Clinton vows to veto juvenile crime bill if gun provisions dropped
March 20, 2000
Web posted at: 7:11 p.m. EST (0011 GMT)
WASHINGTON (CNN) -- President Bill Clinton vowed Monday that he would not sign the juvenile justice legislation currently pending in Congress if it does not contain key gun safety provisions, according to a letter the president quickly fired off to Senate Judiciary Chairman Orrin Hatch (R-Utah) in response to comments the Utah senator made earlier in the day.
"I am troubled by your recent comments that you are considering stripping the Senate-passed common sense gun provisions out of the final conference report. Legislation intended to address the problem of youth violence simply cannot ignore the most devastating problem facing our youth -- gun violence," Clinton wrote.
The president has been pressuring lawmakers to pass "common sense gun control" before April 20, the one-year anniversary of the Columbine High School shootings in Colorado.
Hatch said Monday that the legislation might be more successful in conference committee if the gun initiatives were stripped off and debated as a separate bill.

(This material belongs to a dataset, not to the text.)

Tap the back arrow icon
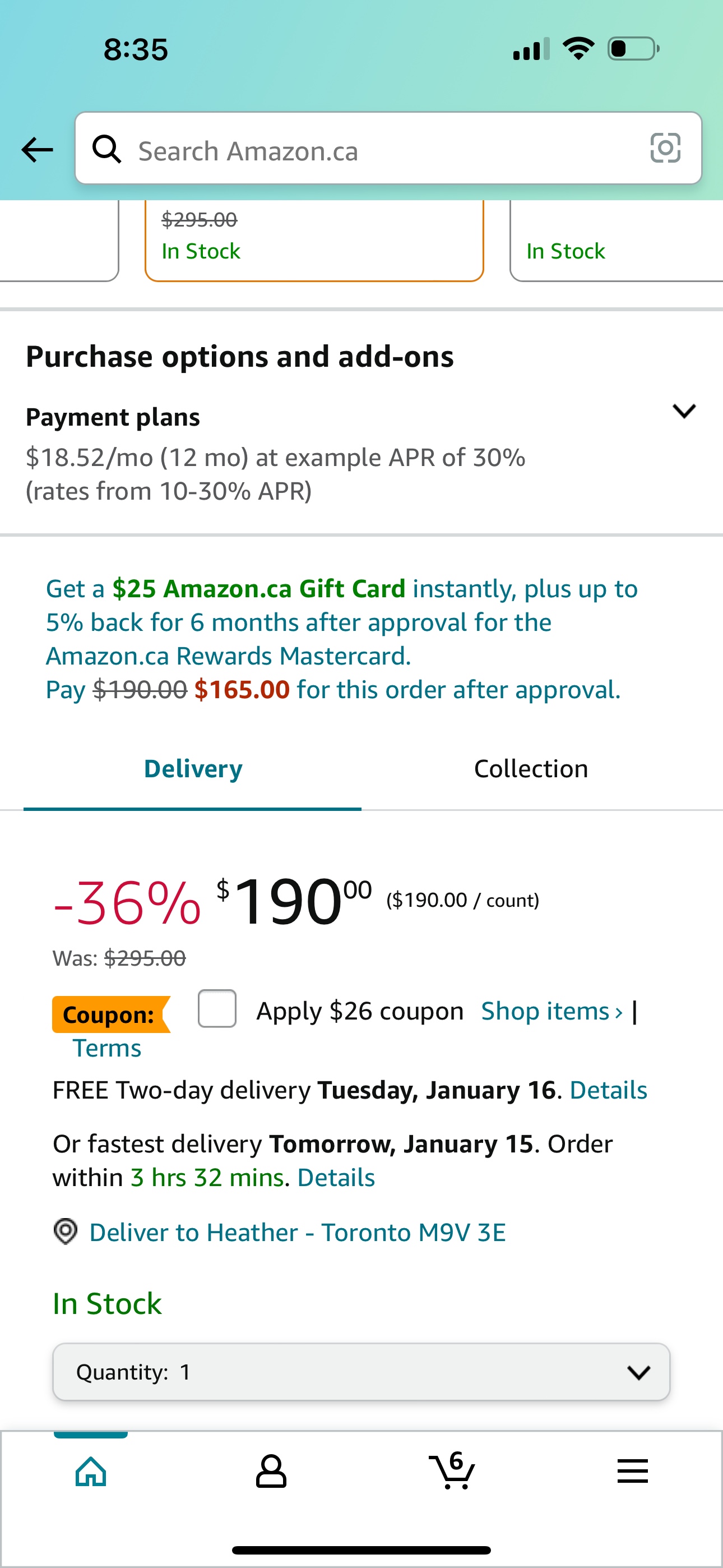Screen dimensions: 723x1568 [38, 150]
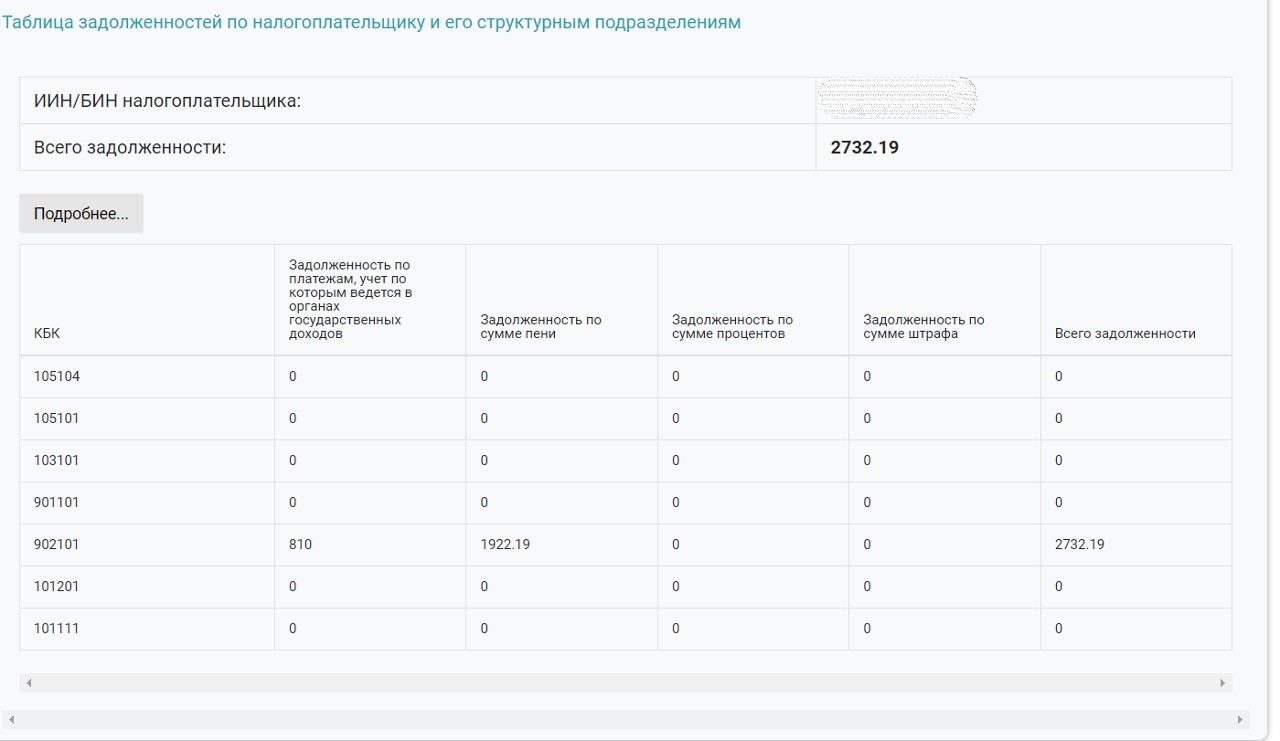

"I'm seriously considering stripping all the gun matters out and passing the bill, which is 99 percent not about guns, 99 percent to help alleviate problem of violent juvenile criminal activity in our society," said Hatch, who also heads the House-Senate conference committee responsible for hashing out a compromise on the juvenile justice bill.
The president's supports a version of the legislation that includes provisions that would require child safety locks on new handguns, a ban on the import of large-capacity ammunition clips, and mandatory background checks taking up to 72 hours for purchases made at gun shows
House and Senate conferees have met only once to hammer out differences between bills each body passed last year.

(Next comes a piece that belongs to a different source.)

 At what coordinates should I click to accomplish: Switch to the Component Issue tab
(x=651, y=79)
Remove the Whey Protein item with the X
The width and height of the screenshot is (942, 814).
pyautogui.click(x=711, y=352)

The Senate bill contains language more acceptable to Democrats in Congress, including the mandatory 72-hour waiting period for firearm purchases at gun shows. The House version mandates a 24-hour waiting period, which most Republicans say is the maximum they can require without hurting gun dealers who sell at those shows.
The letter follows a remarkable week in which Democrats have pushed hard on the issue of gun safety, and the National Rifle Association has tried to portray the Clinton Administration as lax in enforcing existing gun laws in a series of increasingly personal and bitter attacks by the group.
And in a landmark agreement announced last Friday, Smith & Wesson, the nation's largest gun manufacturer, agreed to a legal settlement in which the company will make several changes in its gun marketing, manufacturing and design practices.
Smith & Wesson agreed to include child safety locks, ensure background checks both at retail stores and gun shows and take so-called ballistic fingerprints of its guns, among other provisions.
In exchange, state and local governments will drop pending lawsuits against the company, and the federal government will not file suit, as it had said it would in December 1999 unless a settlement could be reached.
On Monday, gun manufacturer Glock Inc. said that it might follow similar action later this week.